仕事をしていると、忘れたくても忘れられないミスというものをやらかしてしまうことがある。何年経っても、当時のことを思い出すと心の中に闇が灯る..そんな経験、皆さんもお持ちではないでしょうか。

坂井瑠星の場合、「モズアスコットの安土城S」はきっといつまでも忘れることのない一戦になっていることだろう。重賞で好走を続けながら、安田記念出走に向けて賞金があと少し足りないという状況で矢作芳人調教師が描いたのは「安土城Sを勝って連闘で安田記念へ」というプラン。ワールドカップアジア予選よりも絶対に負けられない戦いで鞍上に起用されたのが、当時デビュー3年目の彼だった。

同じ日に東京競馬場では日本ダービーが行われており、リーディング上位騎手が不在という背景もあり、厩舎所属の若手に大役が任された。ちょうど豪州への長期遠征から一時的に帰国していた週で、修行の成果が試されるタイミングでもあった。実際、土曜は東京競馬場で騎乗し、メインの欅Sをドリームキラリで勝利。H.ボウマンのベストマッチョとの逃げ争いで一歩も引かず、ゴール前は戸崎圭太のサンライズノヴァをきっちりと封じ込める中身の濃い騎乗を見せ、強烈なアピールに成功していた。
さらに当日も中内田充正厩舎のフォンターナリーリで東大路Sを1番人気に応えて勝つなど、「おいおいやべえくらいに成長してるぞ」感をみなぎらせながら、いよいよ安土城Sを迎えることになった。

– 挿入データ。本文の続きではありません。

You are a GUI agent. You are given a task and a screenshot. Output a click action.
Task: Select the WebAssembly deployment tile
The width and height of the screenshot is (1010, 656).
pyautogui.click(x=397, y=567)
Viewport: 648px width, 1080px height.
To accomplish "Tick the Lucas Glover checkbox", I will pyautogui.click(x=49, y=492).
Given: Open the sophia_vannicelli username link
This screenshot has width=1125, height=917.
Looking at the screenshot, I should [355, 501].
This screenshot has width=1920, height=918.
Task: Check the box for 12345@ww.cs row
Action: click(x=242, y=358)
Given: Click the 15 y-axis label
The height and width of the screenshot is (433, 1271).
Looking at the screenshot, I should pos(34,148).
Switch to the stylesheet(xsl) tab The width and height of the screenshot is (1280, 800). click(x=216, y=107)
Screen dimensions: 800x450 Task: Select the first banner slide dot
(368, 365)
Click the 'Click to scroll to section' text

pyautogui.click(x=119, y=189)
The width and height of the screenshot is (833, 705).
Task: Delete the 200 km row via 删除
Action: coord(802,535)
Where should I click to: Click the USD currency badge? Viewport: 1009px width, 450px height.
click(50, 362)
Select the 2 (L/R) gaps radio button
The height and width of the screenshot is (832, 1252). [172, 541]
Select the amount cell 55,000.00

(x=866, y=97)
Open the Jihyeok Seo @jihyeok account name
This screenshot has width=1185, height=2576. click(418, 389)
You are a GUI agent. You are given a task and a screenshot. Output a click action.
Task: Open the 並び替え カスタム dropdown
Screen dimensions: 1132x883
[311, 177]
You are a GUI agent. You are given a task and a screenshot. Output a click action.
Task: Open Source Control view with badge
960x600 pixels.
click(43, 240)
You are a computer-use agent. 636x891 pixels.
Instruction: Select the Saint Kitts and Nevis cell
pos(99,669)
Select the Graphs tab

単勝は1.5倍。モズアスコットの実力が抜きん出ているのは、誰の目にも明らかだった。

ところがどっこい。

最内枠から痛恨の出遅れ。後方のまま4角に向くと、圧倒的人気の立場でイチかバチか内を突くわけにもいかず大外へ。さすがに脚力の違いで差を詰めにかかるも、同じく末脚を伸ばしたダイメイフジを捕らえられず痛恨の2着。ゴールの瞬間はさすがに鞍上も落胆の思いが大きかったことだろう。

さらなる事実が彼にのしかかる。安土城Sで賞金加算に失敗したにもかかわらず、他馬の動向によって安田記念の出走が叶ったモズアスコットは、何とこのレースを勝ってしまう。鞍上はルメール。翌週にG1を勝てるだけの馬を、OP特別で勝たせられなかった悔しさは察するに余りある。後日netkeibaのコラムでも一連のできごとを「悔しくて仕方がなかった」と振り返っている。個人的にも、「人気薄を持ってくるのではく、勝って当たり前の人気馬を勝たせるのが本当にいい騎手なんだ」とパラダイムシフトさせてくれた。

あれから4年が経ち、再び安土城Sの季節がやってきた。あの日と同じ、日本ダービーの発走が間近に迫った時間のゲートイン。そこで勢いよく飛び出したのが、坂井瑠星とエントシャイデンだった。思い切った先行策で馬群を引っ張ると、直線に入っても脚色は全く衰えることなく圧勝。昨秋、フランスの重賞でも3着と健闘し、今年に入ってからもサウジアラビア・ドバイを渡り歩いた相棒の力をフルに発揮し、安土城Sの黒歴史に一つの区切りを迎えることができた。偶然にも、ゼッケン番号はモズアスコットと同じ1番だった。

名門・矢作厩舎の愛弟子ということでデビュー当初から注目を集め、ここまで順調にステップアップは遂げている一方、まだ中央のG1には手が届いていない。その間に同年代の横山武史はエフフォーリアとの出会いもあって日本を代表するトップジョッキーへと台頭。また、岩田望来も飛ぶ鳥を落とす勢いで勝ち星を量産している。彼らに比べるとどうしても、あと一歩ブレイクしきれていない印象が残らないのが現状。ずっと彼を応援している身からしても、十分よくやっているという気持ちと「もうちょっと..!」という気持ちがごちゃまぜになっている。

ただ、普段からチャンスがあれば積極的に海外遠征を敢行し、この春はドバイミーティングでゴドルフィンマイルを制し海外重賞初制覇を果たすなど、比類なき道を力強く歩んでいるのは事実だ。JRAのリーディング争いには反映されない努力の積み重ねが、近い将来ドカンと形になる時が来ると信じている。

先週は土日で6勝をマーク。特に日曜は4勝の固め打ちで存在感を見せたが、本当ならば日本ダービー当日に中京で乗っていること自体が歓迎されることではない。安土城Sとは今年でお別れにしよう、そういう意味でも区切りの勝利となった。